Lol, I have the same thing, my dad seems way more relaxed with it than my mom. But maybe that's because my mum is a way more uptight person in general. Or dads are more relaxed about it in general because they can relate to you more?
I think my friends are getting tired of me sending photos of pretty girls with captions like "I want her face!" or "My boobs better look like that when I'm done!"
My mum always seemed to be the more relaxed one and a bit of an oversharer, ha. But I think my dad just really wants to be able to relate, so he has gotten comfortable with it fast. Do you have siblings? What's it like with your siblings? My brother is so excited about me coming out, so we can talk about chicks lol! My sisters are fine with it I think but my brother is excited. :lol: ---------- Post added 9th Feb 2017 at 07:54 AM ---------- Aw, Brooke, you're going to be beautiful, because you're going to be your true self! It's good to have friends you can be open with about all of this. Especially when you're so excited for the changes in your life. Hey did you start hrt yesterday?
Exactly. I'll actually be my true self for the first time in my life, which will just radiate beauty. And yeah, it's nice to have friends to talk to. I haven't gotten the scrips yet, the pharmacy was out of everything so it won't be ready until 3 pm today... PS. Thank you for calling me Brooke. I think it's kinda weird when you guys use my forum name.
It's just what I'm used to, creature of habit. But I know how meaningful using your chosen name is so I'll call you that from now on ---------- Post added 9th Feb 2017 at 08:51 AM ---------- That's weird it posted way before I intended to... anyway, yes you will radiate your joy and beauty and strong sense of self. Ah too bad they were out of scrips....but soon!! That's exciting, you start today!!!
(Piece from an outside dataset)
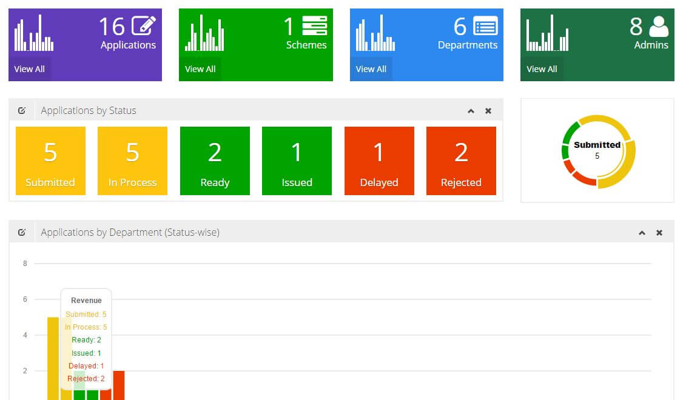Viewport: 683px width, 400px height.
Task: Select the Ready status tile
Action: [x=215, y=161]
As a dad of two daughters I maybe can shed a little light on this phenomenon. In general Dads feel protective of their daughters in a way that's different from their sons. We want our sons to be tough, self-sufficient and all those manly traits. In contrast our daughters give us the opportunity to, perhaps, express a gentler more tender side. Even more than we can with our wives. We hope that someday a man will come along who will continue to show a similar care and affection for this most precious being. Of course things being what they are it doesn't really work out this way. A BF or husband is not going to have the same relationship. In addition most people start dating young in their teens and twenties and guys are dipshits at that age. Even the best situation a father may have some reservations. I once heard giving your daughter away at her wedding as feeling like handing over a Stradivarius to a gorilla. Anyway this whole thing of your daughter being with Mr. Wrong is fraught to a degree for most dads. So when your daughter turns out to be lesbian those anxieties evaporate. In the dads mind women are safe and the girl is much less likely to be mistreated. He doesn't see the other girl as a potential threat. And best case scenario the relationship is good and he gets a new daughter. It's a win win. So flip that script for a son coming out as gay and you can get more pronounced negative reactions from fathers. This is all very generalized and based on some stereotypes but has been my perception of some of this.
Funny story! Before you came out did you notice women or celebrities like that, or was it 'repressed'?
Thank you!!! Did you ever pick a name? I know you were toying with it a while back. I can not wait to radiate all those things! I'm tired of being a grump. I also wish I could start today, but the weather had other plans...I'll pick them up tomorrow.